I wonder how much better things would have gone for devs (especially earlier on) if the PS3 had unified RAM. Like others have said, the GPU should have been better.
Also, I am of the mind that Cell was not a failure, the problem with it was that it was so archaic compared to competing PC-based architectures. Think of it this way, to a 3rd Party Publisher, PC-based architectures is so well known, it could be thought of as a native language to them, whereas Cell would be a foreign language and to understand it they would have to take time to learn a new language. 3rd Party Publishers were not (for the most part) going to learn Cell when they could more easily (and less expensively) develop using the PC architecture for PC/360 and port the game over to PS3. It didn't make much business sense to them to learn it. Early on, I think this is one reason why the gap between versions was so vast. On the flip-side, look at Sony's 1st Party output. They obviously were forced to learn Cells intricacies. Many of the most impressive games from last gen came from them. They seemed to learn Cell inside and out. I mean, look at what happened when ND had started porting TLOU to PS4. It was so optimized for Cell, it was a mess to bring over to X86 at first.

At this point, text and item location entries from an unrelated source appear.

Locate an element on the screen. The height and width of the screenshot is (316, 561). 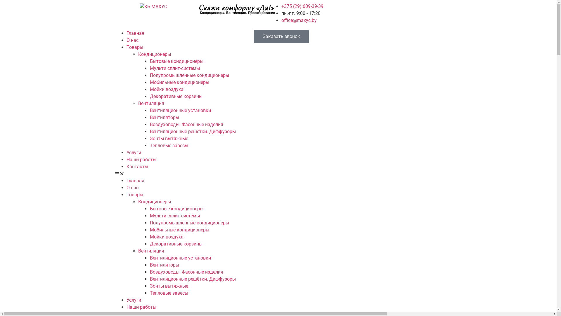
'office@maxyc.by' is located at coordinates (299, 20).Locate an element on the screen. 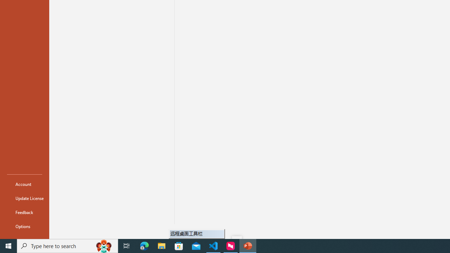  'Account' is located at coordinates (24, 184).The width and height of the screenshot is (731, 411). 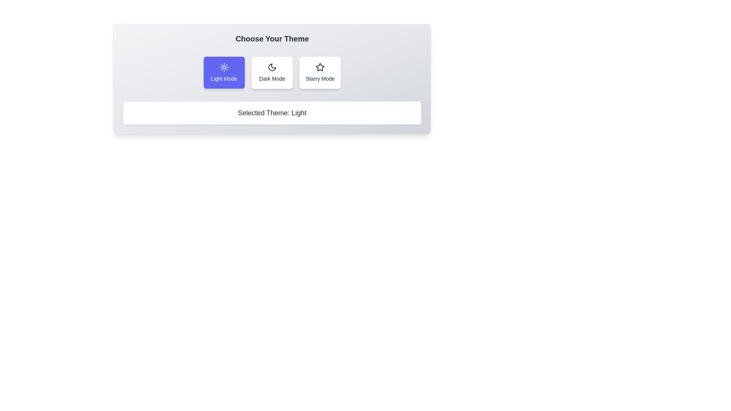 What do you see at coordinates (272, 73) in the screenshot?
I see `the button labeled Dark Mode to observe its hover effect` at bounding box center [272, 73].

So, I am wondering for those that had PS3's what would you have preferred:
A: As released
B: Unified RAM, Better GPU, and Cell (Imagine what ND would've been able to accomplish with that)
C: Unified RAM, Better GPU, and CPU-based Architecture (Essentially PS4/XB1 (and 360, too?))
D: Or Ken's crazy concept of no GPU and instead it had Dual Cell Processors.
As hard as it was for 3rd Parties with Cell, I kind of would want to pick B. I really would've like to seen what the 1st Party devs could do with unified RAM and a better GPU coupled with Cell.